As ações de algumas das principais varejistas de moda do país registravam perdas no pregão desta quarta-feira (13/5) da Bolsa de Valores do Brasil (B3), um dia depois de o presidente Luiz Inácio Lula da Silva (PT) ter assinado a Medida Provisória (MP) que zera o imposto federal sobre compras internacionais de até US$ 50 – conhecido como “taxa das blusinhas”. Na prática, a medida extingue a cobrança da alíquota de importação.

A medida foi publicada em edição extra do Diário Oficial da União (DOU), ainda na noite de terça, e passou a valer imediatamente após a publicação. Segundo o secretário do Tesouro Nacional, Rogério Ceron, o governo publicará uma portaria regulamentando a redução da alíquota de importação para esse tipo de compra internacional.


Varejistas em queda

  • Por volta do meio-dia (pelo horário de Brasília), as ações da C&A (CEAB3) recuavam 0,46%, cotadas a R$ 10,92.
  • No mesmo horário, os papéis das Lojas Renner (LREN3) cediam 0,51%, negociados a R$ 13,62.
  • A ação da Riachuelo (RIAA3), por sua vez, registrava queda de 0,93%, a R$ 8,54.
  • Mais cedo, por volta das 10h50, as quedas eram ainda maiores: C&A (-3,19%), Renner (-1,02%) e Riachuelo (-2,44%).
  • Por volta das 12h25, o Ibovespa, principal indicador do desempenho das ações negociadas na B3, recuava 0,05%, aos 180,2 mil pontos.

A MP do governo

A decisão de acabar com a “taxa das blusinhas” representa uma mudança na política adotada pelo governo federal nos últimos meses, após a criação da cobrança sobre encomendas internacionais de pequeno valor, principalmente em plataformas asiáticas de comércio eletrônico.

O ministro do Planejamento, Bruno Moretti, afirmou que a medida busca aliviar a tributação sobre o consumo popular. “A maioria das compras internacionais feitas pela internet são de pequeno valor. O que o presidente está fazendo é retirar impostos federais do consumo popular, do consumo das pessoas mais pobres”, declarou.

A discussão sobre a retirada da “taxa das blusinhas” surgiu diante do desgaste da medida para a popularidade do presidente Lula, que buscará a reeleição em outubro deste ano.

Um levantamento recente da AtlasIntel mostrou que 62% dos brasileiros consideram a taxa um erro do governo, enquanto 30% avaliam a medida como um acerto. O resultado ampliou a pressão interna por uma reavaliação da política.

O tema, porém, gerou divergências no próprio governo.

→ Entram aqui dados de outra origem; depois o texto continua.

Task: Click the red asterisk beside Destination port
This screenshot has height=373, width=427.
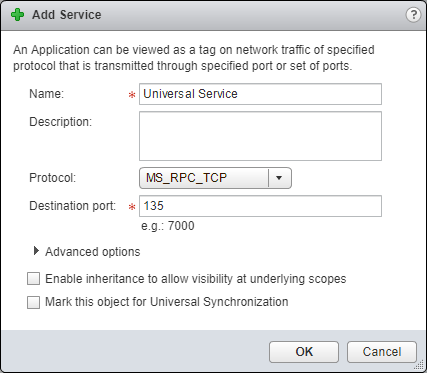Action: 132,207
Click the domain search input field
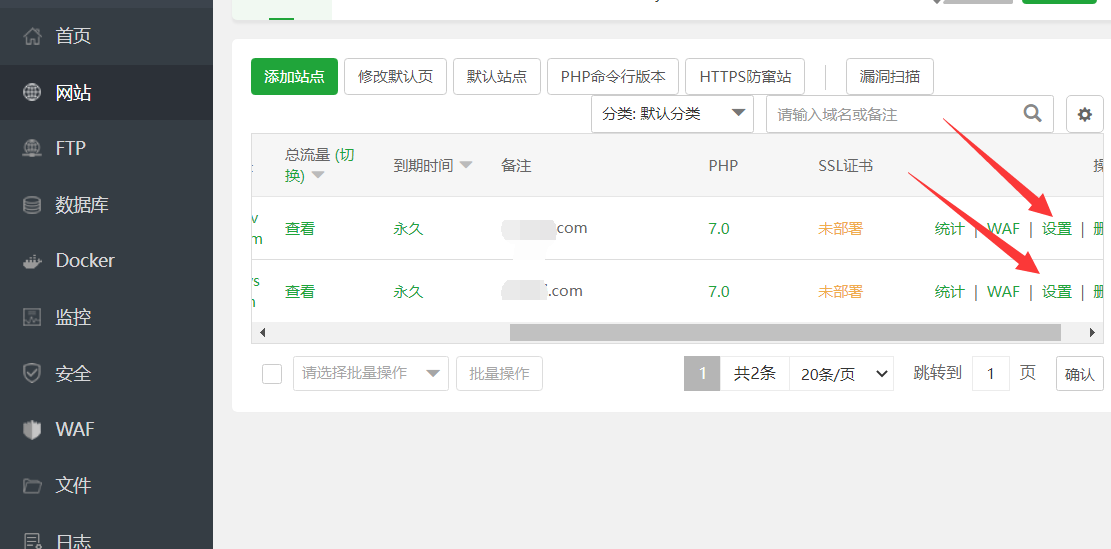Viewport: 1111px width, 549px height. [x=890, y=114]
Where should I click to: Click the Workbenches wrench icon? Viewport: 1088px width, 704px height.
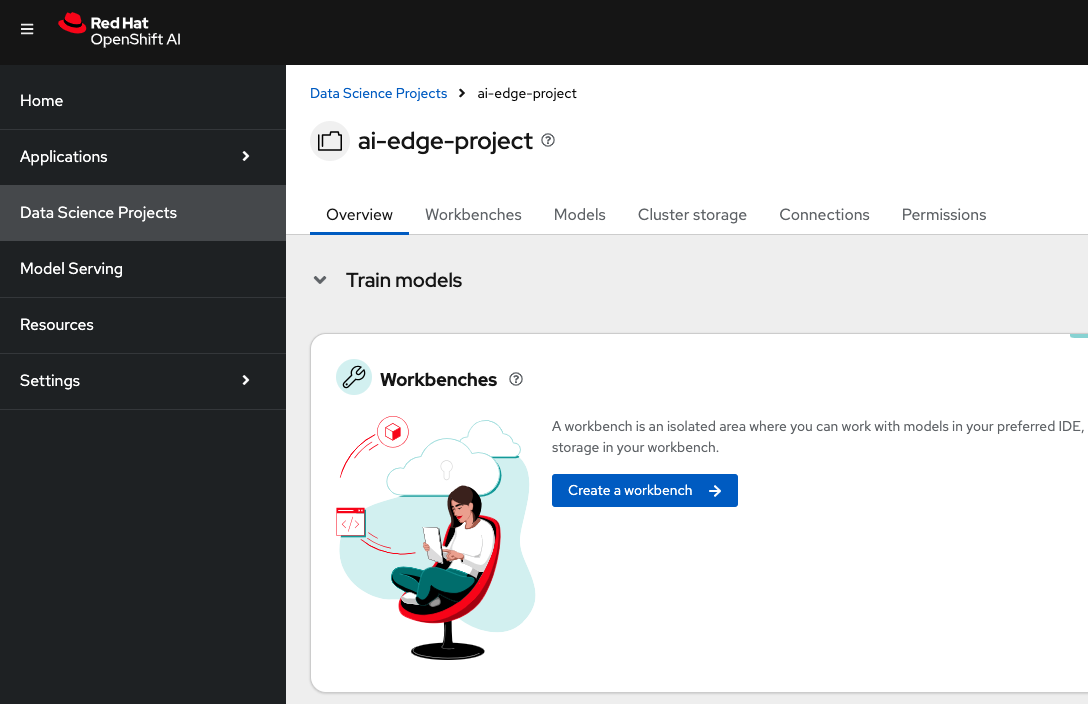pyautogui.click(x=353, y=378)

Enquanto o ministro da Fazenda, Dario Durigan, e o vice-presidente Geraldo Alckmin (PSB) já se declararam favoráveis ao imposto, o próprio presidente chegou a classificar a medida como “desnecessária”.

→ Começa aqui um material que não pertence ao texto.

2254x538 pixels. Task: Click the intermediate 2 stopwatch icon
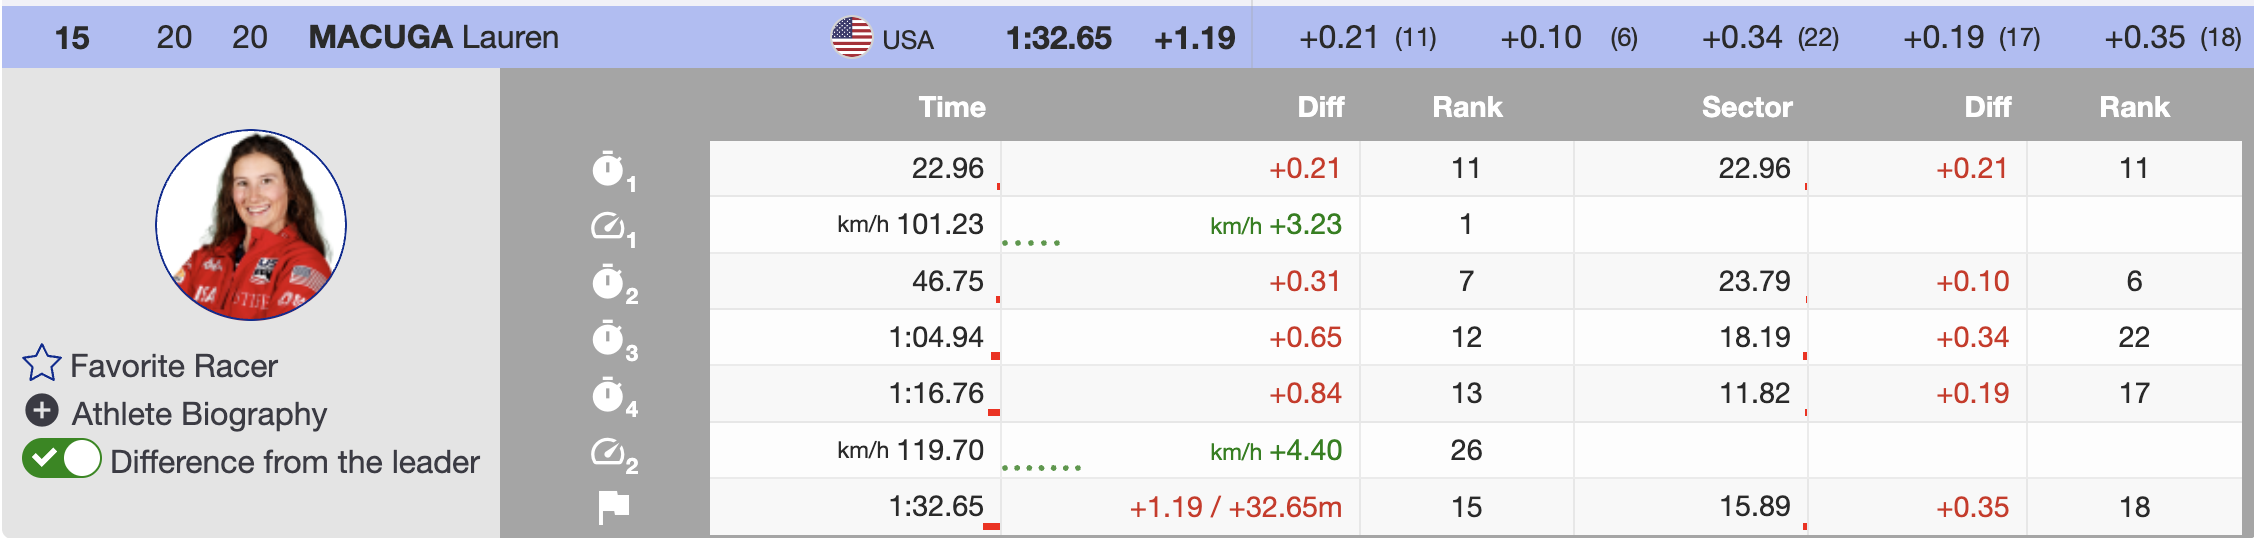(608, 282)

No mês passado, o ministro das Relações Institucionais, José Guimarães (PT), afirmou que a aprovação da medida, em 2024, foi “um dos elementos mais fortes de desgaste” da gestão petista.

Indústria critica medida

As duas principais entidades do setor industrial brasileiro criticaram a MP do governo. Por meio de nota, tanto a Federação das Indústrias do Estado de São Paulo (Fiesp) quanto a Confederação Nacional da Indústria (CNI) criticaram a decisão do governo de acabar com a “taxa das blusinhas”.

Em uma nota curta, mas enfática, a Fiesp pediu “que a Presidência do Congresso devolva a Medida Provisória do governo que isenta de impostos o e-commerce internacional”. “A medida, se mantida, gera uma concorrência desleal que destrói empregos no Brasil e sabota a economia nacional”, alega a entidade.

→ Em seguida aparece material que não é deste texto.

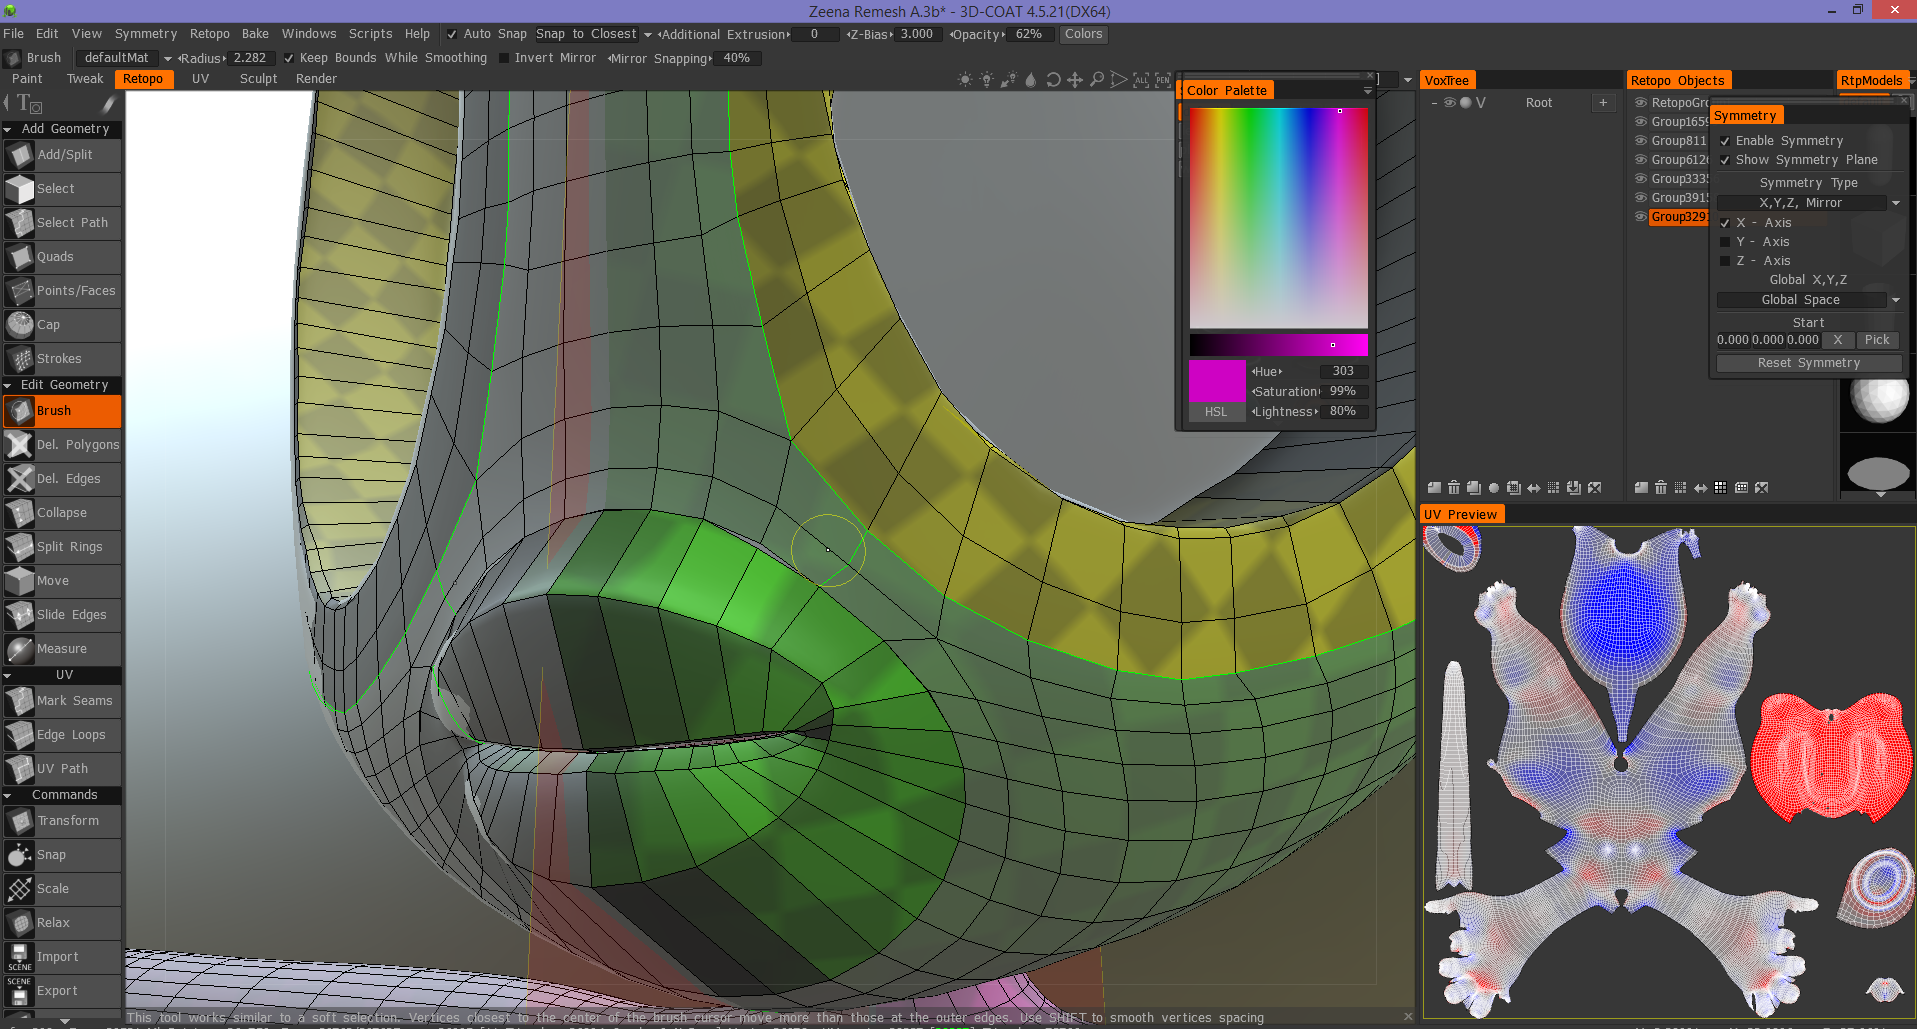This screenshot has height=1029, width=1917.
Task: Click the Hue value field
Action: click(1342, 371)
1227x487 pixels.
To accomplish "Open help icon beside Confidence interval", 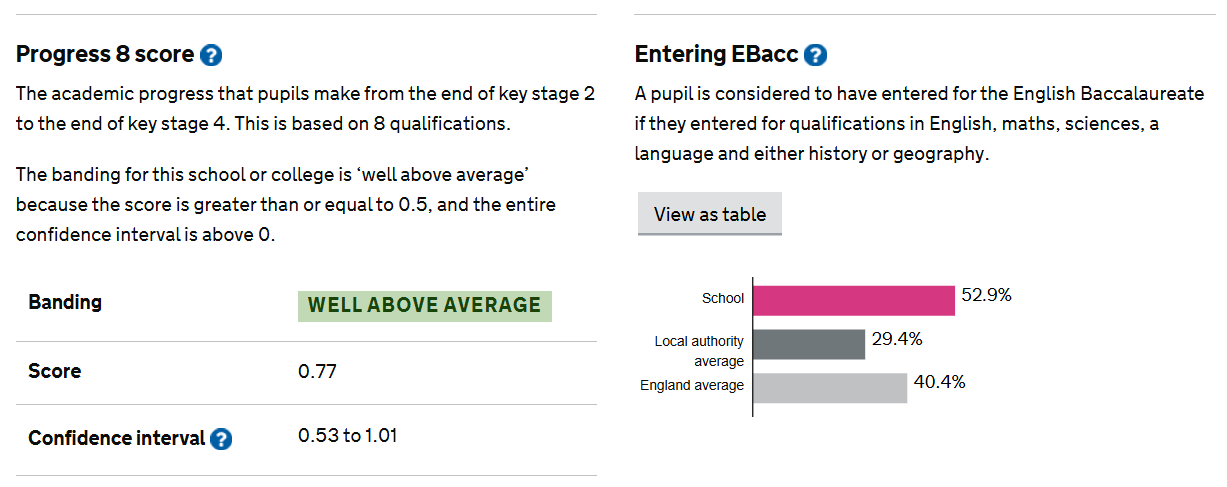I will click(x=221, y=439).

Também por meio de nota, a CNI também criticou a MP assinada por Lula. “Mais do que uma simples mudança tributária, a decisão do governo federal representa uma vantagem concedida a indústrias estrangeiras em detrimento do setor produtivo nacional”, afirma a confederação.

Segundo a CNI, “permitir a entrada de importações de até US$ 50 sem tributação é o mesmo que financiar a indústria de países como a China, principal exportador de produtos de baixo valor para o Brasil, especialmente no setor têxtil”. “O prejuízo é direto a quem fabrica e comercializa em território brasileiro”, diz o presidente da entidade, Ricardo Alban.

No fim de abril, a CNI divulgou um estudo que mostrou que a “taxa das blusinhas” evitou a entrada de R$ 4,5 bilhões em produtos importados e ajudou a preservar mais de 135 mil empregos no país.